▶ _TASKS FOR THIS EXERCISE_:
1. Reproduce the passage on The Training Connection from "TTC with a vision" up to and including "and organizational effectiveness.".
2. In the passage on The Training Connection, what is the most important investment any organization makes?

All organization, whether involved in manufacturing, or supplying services, need to keep their customers happy. If they don't they will lose them to the competition and may have to deal with customer complaints. To keep customers happy an organization must ensure that it is meeting their needs successfully. To do this an organizations needs their people from shop floor to boardroom - to do a good job and produce quality work. Organizations recognizing the importance of their people can help them to develop their potential, improve their skills and gain greater job satisfaction. Successful organizations are those that appreciate their people and value the contribution they can make. By being given encouragement and praise everyone within the organization pulls together as a team. We all know of employers who have a good reputation for involving their people and keeping them informed, and chances are they are already signed up to Investors in People.

The Training Connection (TTC) is a professional development firm dedicatee to helping organizations grow and develop their people. TTC is the outgrowth experience in business, product and people development.

TTC with a vision of helping organizations tap into the unlimited potential of their most valuable resource - their people. To attain her vision, it placed great importance on designing organizational support systems that strengthen the connection between employee development and organizational effectiveness.

Under the training connection specializes in four vital areas:


Helping organizations build relationships, foster communications and create non-threatening learning environments where employees can find support for career and professional development.

Career and Leadership Development

Helping individuals develop the skills and motivation they need to respond to the workplace of the 21st century.

Team Building

Creating an environment where individuals learn how to collaborate effectively, value the strengths and differences of others and define their roles and responsibilities.


As an Employee you gain:

  • Job satisfaction
  • A good working environment
  • Recognition and development
  • Pride in being part of a successful organization

The organization gains

  • Competitiveness
  • Greater profits and outputs
  • Customer Loyalty
  • A motivated and loyal workforce.

The customers gains

  • Better customer care
  • Satisfactory service
  • Confidence in the organization's ability to meet their needs.

Achieving Quality work

The supply of goods and services depends upon people. It is clear that the better the people, the better the business. The most important investment any organization makes is, therefore, in the people who work for it.

Everyone in the organization must:

  • Know, understand and have agreed what is required of their job
  • Know how to do the job and why they are important
  • Have the necessary materials, tools, training and information to do the job well.
  • Be able to measure how well they are doing.
  • Know what to do when things do wrong
  • Work within systems and guidelines designed to help, not hinder
  • Be led and guided by managers.

▶ _PROVIDED DATA_:
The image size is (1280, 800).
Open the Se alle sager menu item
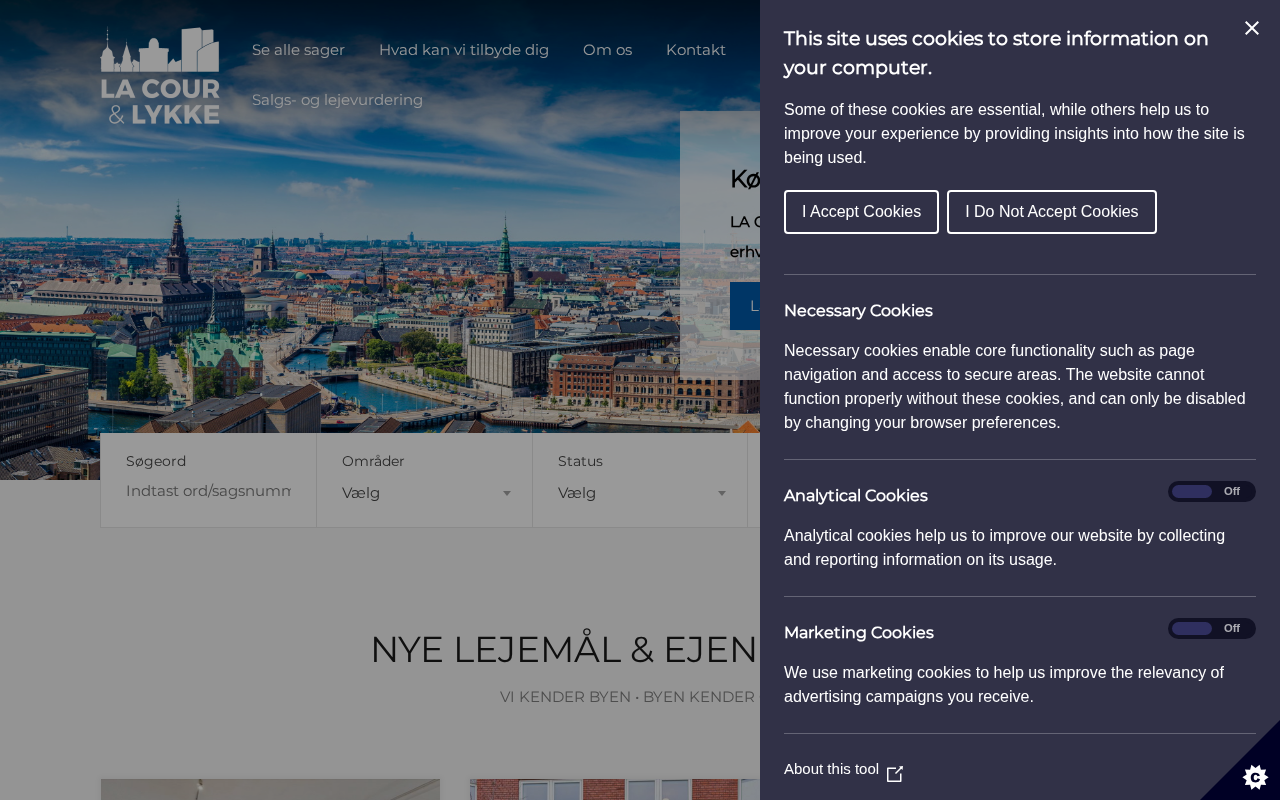[298, 50]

▶ _LIST OF SOLUTIONS_:
1.
TTC with a vision of helping organizations tap into the unlimited potential of their most valuable resource - their people. To attain her vision, it placed great importance on designing organizational support systems that strengthen the connection between employee development and organizational effectiveness.

2. The people who work for it.